Work task =>
Copy the lines from the line with "This screenshot has" to the line with "center [496, 309].", word for word, without the pictures.

*** Recorded data ***

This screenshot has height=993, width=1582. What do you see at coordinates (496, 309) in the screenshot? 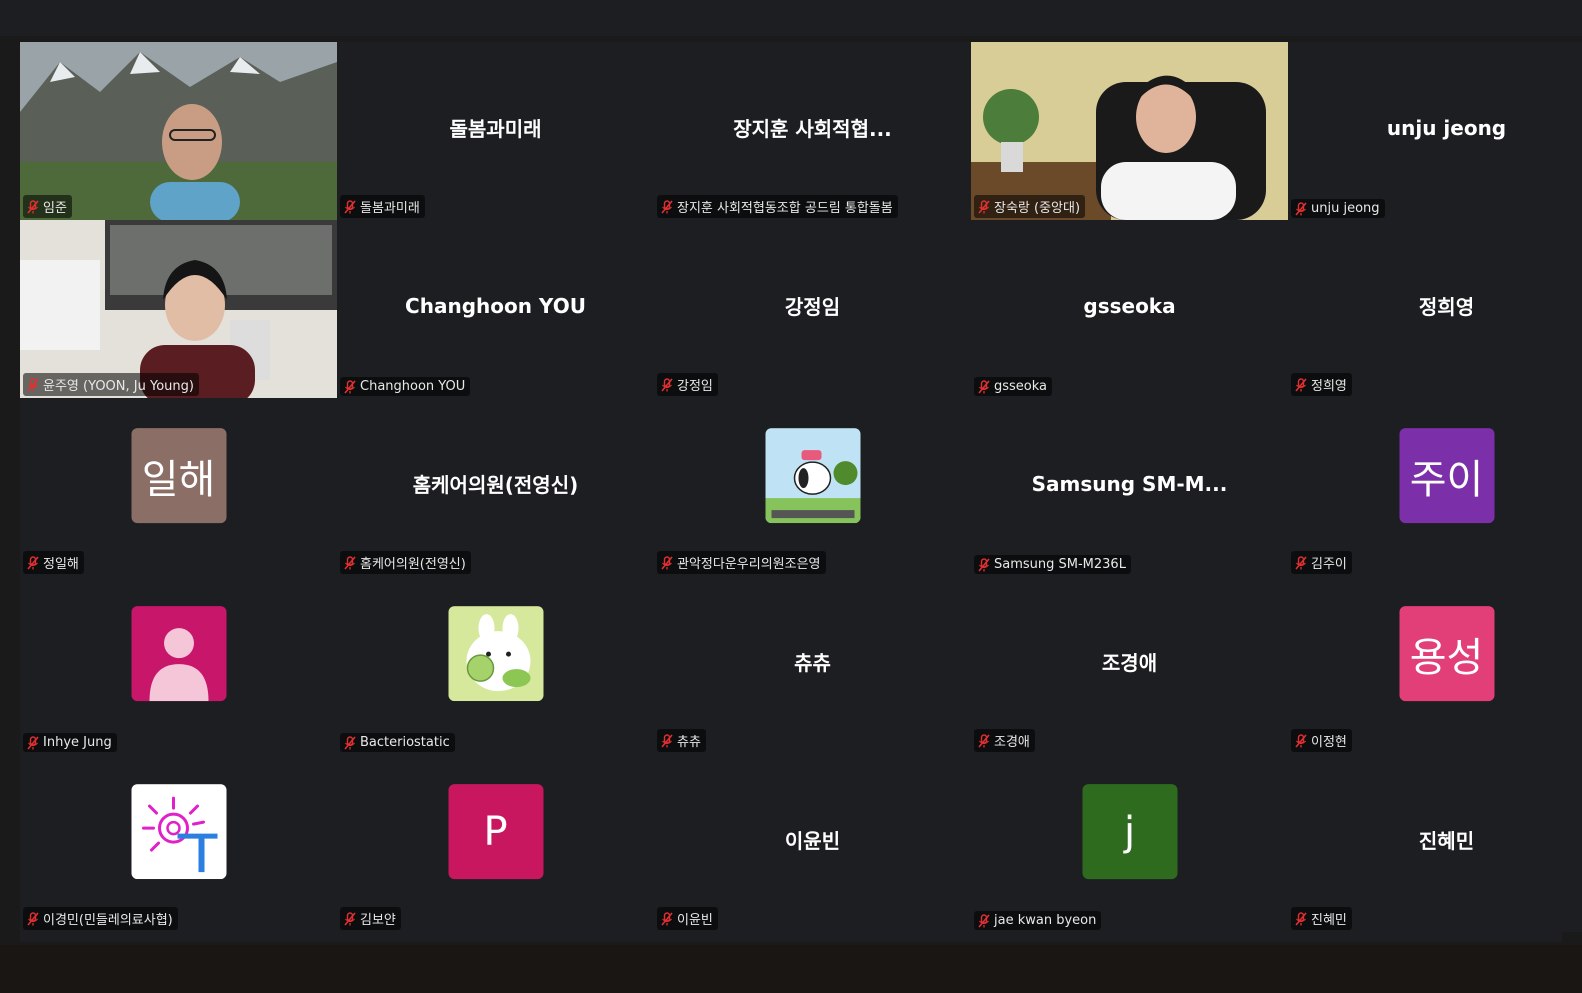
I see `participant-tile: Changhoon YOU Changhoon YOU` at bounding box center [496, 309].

*** End of Recorded data ***
*** Recorded data ***

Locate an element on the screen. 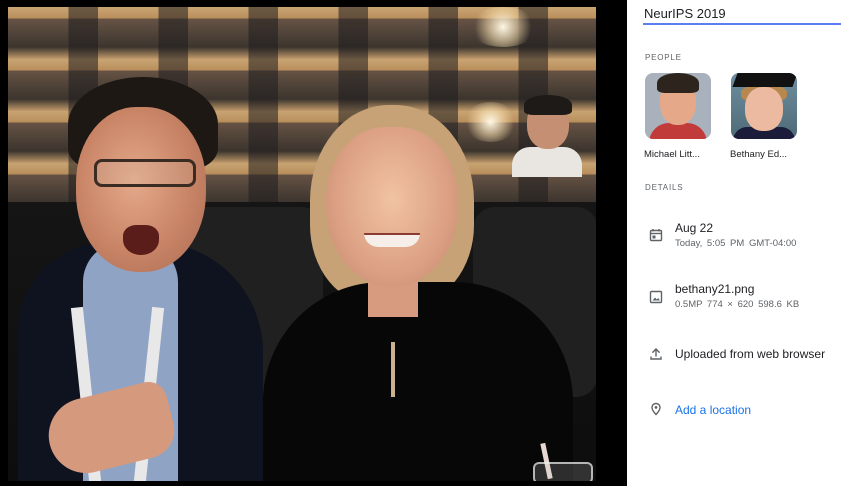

*** End of Recorded data ***
*** Recorded data ***

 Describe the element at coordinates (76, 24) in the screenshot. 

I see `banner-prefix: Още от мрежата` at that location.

*** End of Recorded data ***

Answer box =>
This screenshot has height=993, width=1582. What do you see at coordinates (496, 309) in the screenshot? 
I see `participant-tile: Changhoon YOU Changhoon YOU` at bounding box center [496, 309].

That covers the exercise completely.